If you want to know the detailed codon usage information for the highly expressed and all genes, you can run the function op_highly_stats in the package. The optimal codons are defined as codons significantly enriched in the highly expressed genes compared to the lowly expressed genes, or other set of reference genes. The function calculate the optimal codon list with p-values, thus user could have a general idea of which codons were preferred by selection in the genome.

The argument high_cds_file should specific the path for the highly expressed gene dataset. It is up to the users how to define which dataset of highly expressed genes. Some studies use the expression data, or Nc value to divide genes into highly/lowly sets. Other studies use a specific dataset, such as only including the very highly expressed genes (ribosomal genes).

The argument ref_cds_file should specific the path for the lowly expressed gene dataset, or any appropriate dataset. In Sharp PM paper (Forces that influence the evolution of codon bias), he used the all gene data set as neutral reference to infer codons used significantly in highly expressed genes.

The argument p_cutoff set the cutoff for p values in the chi.square test. Only codons are significantly enriched in the highly expressed genes are marked with + symbol in the ouotput tables. The codons are significantly lower presented in the highly expressed genes are marked with - symbol. The codons are not significantly differently presented compared to the reference dataset are marked with NA symbol.

The function also output the rscu value for the high expressed dataset and reference dataset, actual and expected number of codons, the p value of chi.square test.

2.7 low_frequency_op

low_frequency_op(high_cds_file=NULL,genomic_cds_file=NULL,p_cutoff=0.01)

**Information supplied**

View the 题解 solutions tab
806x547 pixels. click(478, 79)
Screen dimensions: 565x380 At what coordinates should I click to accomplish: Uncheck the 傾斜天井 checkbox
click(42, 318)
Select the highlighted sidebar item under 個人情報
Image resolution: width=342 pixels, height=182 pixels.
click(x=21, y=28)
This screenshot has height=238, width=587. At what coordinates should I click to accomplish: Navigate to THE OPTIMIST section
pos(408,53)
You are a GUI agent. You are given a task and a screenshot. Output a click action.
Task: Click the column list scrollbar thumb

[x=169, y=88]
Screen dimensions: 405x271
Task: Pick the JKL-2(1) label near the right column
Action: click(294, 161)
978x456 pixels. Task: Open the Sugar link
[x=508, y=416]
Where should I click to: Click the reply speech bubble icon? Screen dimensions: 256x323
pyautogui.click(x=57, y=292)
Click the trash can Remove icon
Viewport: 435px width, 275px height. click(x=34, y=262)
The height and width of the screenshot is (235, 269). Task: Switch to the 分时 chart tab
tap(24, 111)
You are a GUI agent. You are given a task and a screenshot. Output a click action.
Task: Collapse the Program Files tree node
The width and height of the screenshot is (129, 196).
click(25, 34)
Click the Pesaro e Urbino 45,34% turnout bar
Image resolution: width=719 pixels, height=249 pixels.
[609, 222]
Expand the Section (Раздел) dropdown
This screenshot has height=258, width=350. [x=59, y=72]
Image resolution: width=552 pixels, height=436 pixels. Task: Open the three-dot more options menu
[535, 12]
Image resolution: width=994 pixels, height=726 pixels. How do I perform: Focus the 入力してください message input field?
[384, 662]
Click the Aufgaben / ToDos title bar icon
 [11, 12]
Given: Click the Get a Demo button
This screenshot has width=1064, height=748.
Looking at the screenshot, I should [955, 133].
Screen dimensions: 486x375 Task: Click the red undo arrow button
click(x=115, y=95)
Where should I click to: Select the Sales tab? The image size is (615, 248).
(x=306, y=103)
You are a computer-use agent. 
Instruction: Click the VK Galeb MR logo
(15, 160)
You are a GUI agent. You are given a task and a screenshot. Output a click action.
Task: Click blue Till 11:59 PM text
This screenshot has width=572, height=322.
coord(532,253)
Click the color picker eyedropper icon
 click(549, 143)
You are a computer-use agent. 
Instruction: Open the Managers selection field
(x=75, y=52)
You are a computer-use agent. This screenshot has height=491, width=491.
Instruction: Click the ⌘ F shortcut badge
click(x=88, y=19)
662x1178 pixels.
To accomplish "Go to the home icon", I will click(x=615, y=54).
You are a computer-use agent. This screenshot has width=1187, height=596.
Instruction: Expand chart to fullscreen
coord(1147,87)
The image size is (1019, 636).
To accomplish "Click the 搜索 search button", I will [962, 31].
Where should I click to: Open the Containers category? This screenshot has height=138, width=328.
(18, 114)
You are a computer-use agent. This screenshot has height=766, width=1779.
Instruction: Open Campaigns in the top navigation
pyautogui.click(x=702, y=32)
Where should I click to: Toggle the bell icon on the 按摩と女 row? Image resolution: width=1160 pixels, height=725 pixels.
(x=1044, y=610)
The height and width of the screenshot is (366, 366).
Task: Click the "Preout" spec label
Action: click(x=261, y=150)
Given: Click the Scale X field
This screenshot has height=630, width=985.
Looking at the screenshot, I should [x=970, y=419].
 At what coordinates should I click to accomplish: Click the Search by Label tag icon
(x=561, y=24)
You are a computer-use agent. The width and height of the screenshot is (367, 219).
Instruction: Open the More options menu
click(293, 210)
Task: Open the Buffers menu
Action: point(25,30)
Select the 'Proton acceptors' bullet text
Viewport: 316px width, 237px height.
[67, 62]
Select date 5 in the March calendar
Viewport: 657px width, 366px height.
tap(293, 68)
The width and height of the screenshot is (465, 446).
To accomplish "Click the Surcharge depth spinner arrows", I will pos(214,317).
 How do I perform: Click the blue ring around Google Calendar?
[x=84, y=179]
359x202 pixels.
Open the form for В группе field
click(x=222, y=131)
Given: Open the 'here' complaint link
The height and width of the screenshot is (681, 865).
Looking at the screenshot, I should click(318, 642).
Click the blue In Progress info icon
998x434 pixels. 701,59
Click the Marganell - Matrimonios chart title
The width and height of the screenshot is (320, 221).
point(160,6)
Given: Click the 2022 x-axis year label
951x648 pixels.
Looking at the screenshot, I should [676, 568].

**Task set**
#1 Please answer these from the codon usage text:
(a) What symbol marks codons that are significantly lower presented in the highly expressed genes?
(b) Which data set did the Sharp PM paper use as the neutral reference?
(c) The argument p_cutoff sets the cutoff for p values in which test?
#2 Write what comes next in the codon usage text, starting after the low_frequency_op line.

**Results**
#1
(a) The - symbol.
(b) The all gene data set.
(c) The chi.square test.

#2
The function low_frequency_op identify the low frequency optimal codons. Based on the previous study (Sun Y et al. Switches in genomic GC content drives shifts of optimal codons under sustained selection on synonymous sites. Genome Biol Evol. 2016 Aug 18.), in some species, the optimal codons identified by the op_highly function has bit strange patterns: the optimal codons do have lower prequency than the non-optimal codons. It occurs most in the mutation-shifting species such as G. vaginalis. The function can identify these low frequency optimal codons.

The function first calculated all the optimal codons statistics by the function op_highly_stats in the package, then tried to find the low frequency optimal codons with the following settings: 1) it has to be an optimal codon 2) The RSCU value for the optimal codon is lower than 0.7 (this is the quite arbitrary setting) 3) the RSCU value for the optimal codon is lower than the corresponding non-optimal codons, which has the same first two nucleotide as the optimal codon but the third position experience the point mutation transition. With this detailed filters, we can identify the low frequency optimal codons in the given genome.

The argument high_cds_file should specific the path for the highly expressed gene dataset. It is up to the users how to define which dataset of highly expressed genes. Some studies use the expression data, or Nc value to divide genes into highly/lowly sets. Other studies use a specific dataset, such as only including the very highly expressed genes (ribosomal genes). In the example, I used the ribosomal genes as the representative for the highly expressed genes.

The arguments, genomic_cds_file, is used to calculate the optimal codons and statistics for highly and all genes.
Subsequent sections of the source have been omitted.